(GOAL OF THE EXERCISE):
Return the data below in full, exactly as it stands.

Stored data:
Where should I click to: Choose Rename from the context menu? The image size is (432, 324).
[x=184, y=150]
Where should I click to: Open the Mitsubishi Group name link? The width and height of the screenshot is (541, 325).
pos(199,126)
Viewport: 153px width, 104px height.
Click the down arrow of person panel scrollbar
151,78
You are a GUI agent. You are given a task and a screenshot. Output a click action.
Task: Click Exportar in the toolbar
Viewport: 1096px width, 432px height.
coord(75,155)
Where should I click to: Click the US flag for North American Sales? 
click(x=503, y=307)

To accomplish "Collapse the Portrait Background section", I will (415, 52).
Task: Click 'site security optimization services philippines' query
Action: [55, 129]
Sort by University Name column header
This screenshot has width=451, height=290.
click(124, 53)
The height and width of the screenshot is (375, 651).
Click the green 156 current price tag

(SOLUTION):
Where should I click to: Choose Rename from the context menu? The image size is (432, 324).
[x=184, y=150]
Where should I click to: Open the Mitsubishi Group name link? The width and height of the screenshot is (541, 325).
pos(199,126)
Viewport: 153px width, 104px height.
Click the down arrow of person panel scrollbar
151,78
You are a GUI agent. You are given a task and a screenshot. Output a click action.
Task: Click Exportar in the toolbar
Viewport: 1096px width, 432px height.
coord(75,155)
Where should I click to: Click the US flag for North American Sales? 
click(x=503, y=307)

To accomplish "Collapse the Portrait Background section", I will (415, 52).
Task: Click 'site security optimization services philippines' query
Action: [55, 129]
Sort by University Name column header
This screenshot has width=451, height=290.
click(124, 53)
The height and width of the screenshot is (375, 651).
Click the green 156 current price tag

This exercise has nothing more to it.